第3章 交錯する想い
『本日はゲストにいらしてくださってありがとうございます。どうぞよろしくお願いします』
零とマネージャーに続き音晴も、立ち上がり挨拶をする。
「あ、あのっ……私、折原さんの大ファンなんです!デビューした時からすごく憧れてて…!」
梢の言葉に零が頭を上げれば、彼女の大きく丸い瞳とばっちり目が合った。小さな顔に、まんまるな瞳と小さな鼻と口。まさに現代のアイドルといった、可愛らしい風貌だ。
『えっ……う、嬉しいです!ありがとうございます…!』
「よろしくお願いしますっ!」
梢は、にこっと笑ってぺこりとお辞儀をしてみせた。高い声もきゃぴきゃぴした仕草も、零にはないアイドルらしさだった。
きっと彼女は、自分と違って見せかけのアイドルじゃなく、根っからのアイドルなんだろう、なんて思いながら零は笑顔を返す。

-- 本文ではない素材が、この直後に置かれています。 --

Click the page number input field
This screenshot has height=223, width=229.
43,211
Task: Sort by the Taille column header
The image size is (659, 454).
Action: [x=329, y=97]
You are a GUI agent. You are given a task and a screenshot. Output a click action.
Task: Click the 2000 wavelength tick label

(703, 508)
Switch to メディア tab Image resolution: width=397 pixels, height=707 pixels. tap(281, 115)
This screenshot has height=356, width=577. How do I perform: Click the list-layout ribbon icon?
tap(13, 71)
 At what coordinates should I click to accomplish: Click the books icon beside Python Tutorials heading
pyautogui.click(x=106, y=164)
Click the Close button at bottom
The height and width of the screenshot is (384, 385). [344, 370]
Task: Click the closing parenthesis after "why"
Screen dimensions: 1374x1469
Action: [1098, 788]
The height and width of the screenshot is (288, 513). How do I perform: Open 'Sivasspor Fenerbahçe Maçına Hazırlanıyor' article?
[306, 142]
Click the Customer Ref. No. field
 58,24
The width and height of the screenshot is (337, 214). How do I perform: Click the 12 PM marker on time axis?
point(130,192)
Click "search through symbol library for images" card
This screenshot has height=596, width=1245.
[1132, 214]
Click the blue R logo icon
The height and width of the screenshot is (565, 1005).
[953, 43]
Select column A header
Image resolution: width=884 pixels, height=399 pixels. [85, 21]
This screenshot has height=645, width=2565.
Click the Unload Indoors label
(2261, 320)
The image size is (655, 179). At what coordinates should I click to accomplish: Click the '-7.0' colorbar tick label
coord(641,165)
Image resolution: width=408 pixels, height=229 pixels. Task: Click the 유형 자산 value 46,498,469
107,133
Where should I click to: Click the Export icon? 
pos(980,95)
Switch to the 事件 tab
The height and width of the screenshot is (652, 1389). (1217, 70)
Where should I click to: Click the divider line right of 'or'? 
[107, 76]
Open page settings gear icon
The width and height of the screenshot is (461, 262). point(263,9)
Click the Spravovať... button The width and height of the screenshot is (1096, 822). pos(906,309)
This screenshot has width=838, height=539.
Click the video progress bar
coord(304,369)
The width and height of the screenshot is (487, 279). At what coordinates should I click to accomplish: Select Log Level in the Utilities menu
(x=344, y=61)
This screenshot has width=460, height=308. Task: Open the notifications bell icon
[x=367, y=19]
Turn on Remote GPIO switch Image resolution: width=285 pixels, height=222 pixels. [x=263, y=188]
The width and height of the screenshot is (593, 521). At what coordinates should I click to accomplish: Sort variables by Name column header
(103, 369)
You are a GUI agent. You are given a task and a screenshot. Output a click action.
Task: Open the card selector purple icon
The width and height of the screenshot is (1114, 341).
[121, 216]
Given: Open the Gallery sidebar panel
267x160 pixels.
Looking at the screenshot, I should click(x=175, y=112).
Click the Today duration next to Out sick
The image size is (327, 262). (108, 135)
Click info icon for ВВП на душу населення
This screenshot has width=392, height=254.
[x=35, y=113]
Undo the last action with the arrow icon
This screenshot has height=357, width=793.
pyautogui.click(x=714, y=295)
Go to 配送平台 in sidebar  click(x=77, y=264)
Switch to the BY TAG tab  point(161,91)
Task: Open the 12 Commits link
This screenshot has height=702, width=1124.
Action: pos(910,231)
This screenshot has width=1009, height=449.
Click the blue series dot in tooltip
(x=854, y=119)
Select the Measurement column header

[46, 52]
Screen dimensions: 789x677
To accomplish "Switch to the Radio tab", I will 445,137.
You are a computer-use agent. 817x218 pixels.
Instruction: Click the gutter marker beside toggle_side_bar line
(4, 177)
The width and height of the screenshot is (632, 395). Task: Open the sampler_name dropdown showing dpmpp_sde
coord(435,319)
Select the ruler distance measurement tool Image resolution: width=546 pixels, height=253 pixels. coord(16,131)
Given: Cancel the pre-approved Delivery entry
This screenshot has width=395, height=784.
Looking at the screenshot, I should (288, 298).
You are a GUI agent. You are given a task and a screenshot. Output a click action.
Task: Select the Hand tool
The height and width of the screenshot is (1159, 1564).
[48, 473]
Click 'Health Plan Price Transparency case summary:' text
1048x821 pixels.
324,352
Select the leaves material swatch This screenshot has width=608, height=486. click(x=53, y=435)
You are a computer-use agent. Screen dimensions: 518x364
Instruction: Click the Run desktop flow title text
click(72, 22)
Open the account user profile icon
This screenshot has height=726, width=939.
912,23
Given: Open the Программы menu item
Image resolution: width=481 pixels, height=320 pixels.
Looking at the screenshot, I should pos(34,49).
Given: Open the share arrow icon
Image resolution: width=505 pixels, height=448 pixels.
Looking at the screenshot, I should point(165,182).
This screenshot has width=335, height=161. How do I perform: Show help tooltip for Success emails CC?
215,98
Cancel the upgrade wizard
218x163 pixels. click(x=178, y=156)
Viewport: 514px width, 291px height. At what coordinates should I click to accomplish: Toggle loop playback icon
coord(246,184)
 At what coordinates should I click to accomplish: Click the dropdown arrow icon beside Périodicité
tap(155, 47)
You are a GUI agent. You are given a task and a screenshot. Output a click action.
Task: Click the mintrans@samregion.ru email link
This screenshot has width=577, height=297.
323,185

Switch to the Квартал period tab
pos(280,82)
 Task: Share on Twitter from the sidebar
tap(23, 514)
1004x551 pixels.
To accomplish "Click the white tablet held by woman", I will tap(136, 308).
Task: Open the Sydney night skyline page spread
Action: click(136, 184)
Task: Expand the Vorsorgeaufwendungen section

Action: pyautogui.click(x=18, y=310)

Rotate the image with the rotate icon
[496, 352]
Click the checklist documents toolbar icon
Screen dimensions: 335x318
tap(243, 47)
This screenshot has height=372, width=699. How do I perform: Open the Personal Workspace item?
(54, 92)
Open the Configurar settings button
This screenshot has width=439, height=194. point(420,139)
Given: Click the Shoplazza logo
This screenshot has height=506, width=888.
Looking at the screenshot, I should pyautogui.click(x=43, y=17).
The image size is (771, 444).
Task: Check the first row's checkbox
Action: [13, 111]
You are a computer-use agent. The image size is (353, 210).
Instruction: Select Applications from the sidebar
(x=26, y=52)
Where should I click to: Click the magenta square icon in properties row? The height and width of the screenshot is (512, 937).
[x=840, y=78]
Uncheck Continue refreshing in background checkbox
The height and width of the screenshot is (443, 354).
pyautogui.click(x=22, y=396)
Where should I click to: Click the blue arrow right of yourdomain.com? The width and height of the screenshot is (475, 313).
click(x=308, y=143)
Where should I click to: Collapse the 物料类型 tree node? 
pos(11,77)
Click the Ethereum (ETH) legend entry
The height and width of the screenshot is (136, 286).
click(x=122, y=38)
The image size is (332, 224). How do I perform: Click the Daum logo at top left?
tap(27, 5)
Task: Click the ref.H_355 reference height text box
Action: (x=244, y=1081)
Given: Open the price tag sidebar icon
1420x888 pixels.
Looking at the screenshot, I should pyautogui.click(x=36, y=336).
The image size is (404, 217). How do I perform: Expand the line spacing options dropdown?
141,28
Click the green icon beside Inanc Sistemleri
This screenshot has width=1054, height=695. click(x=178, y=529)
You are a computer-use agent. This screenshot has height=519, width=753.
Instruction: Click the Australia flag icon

一言二言他愛ない話を交わしてから、梢とそのマネージャーは楽屋を出て行った。
『…なんか、いいなあ』
ぼそっと呟いた零の一言に、音晴がハテナを浮かべる。
「何がだい?」
『ああいう、ふわふわした可愛らしい雰囲気。私にはないものだから、羨ましいなあって。あの子、この前のミュージックフェスタで見たんだけど、ダンスもうまいよね』
「たしかに零ちゃんとは雰囲気が違うかもね。黒川芸能は、女性アイドルのダンスにも力を入れてるからね。今一番の売り出し中の子みたいだし、ダンスもキレが違うよね。でも、うちの零ちゃんには到底及ばないよ?」
『社長は私のこと贔屓目に見すぎなんですよ。私はダンス踊れないし、アイドルとしてだったら絶対あの子の方が』
「もう、それ零ちゃんの悪い癖!マイナス思考やめなさい!君の方が上だからこうしてトップに君臨してるんだよ。もっと自信を持ちなさい。梢ちゃんも、零ちゃんに憧れてるって言ってたじゃないか。びしっとしなさい!」
マネージャーの言葉に、零はごめんなさいと謝る。彼の言う通りだ。ファンだと言ってくれた彼女の期待を裏切らないよう、今日の収録はいつも以上に頑張らなくては。
零は気合を入れるようにぱちん、と両手で頬を叩いてから、スタジオへ向かった。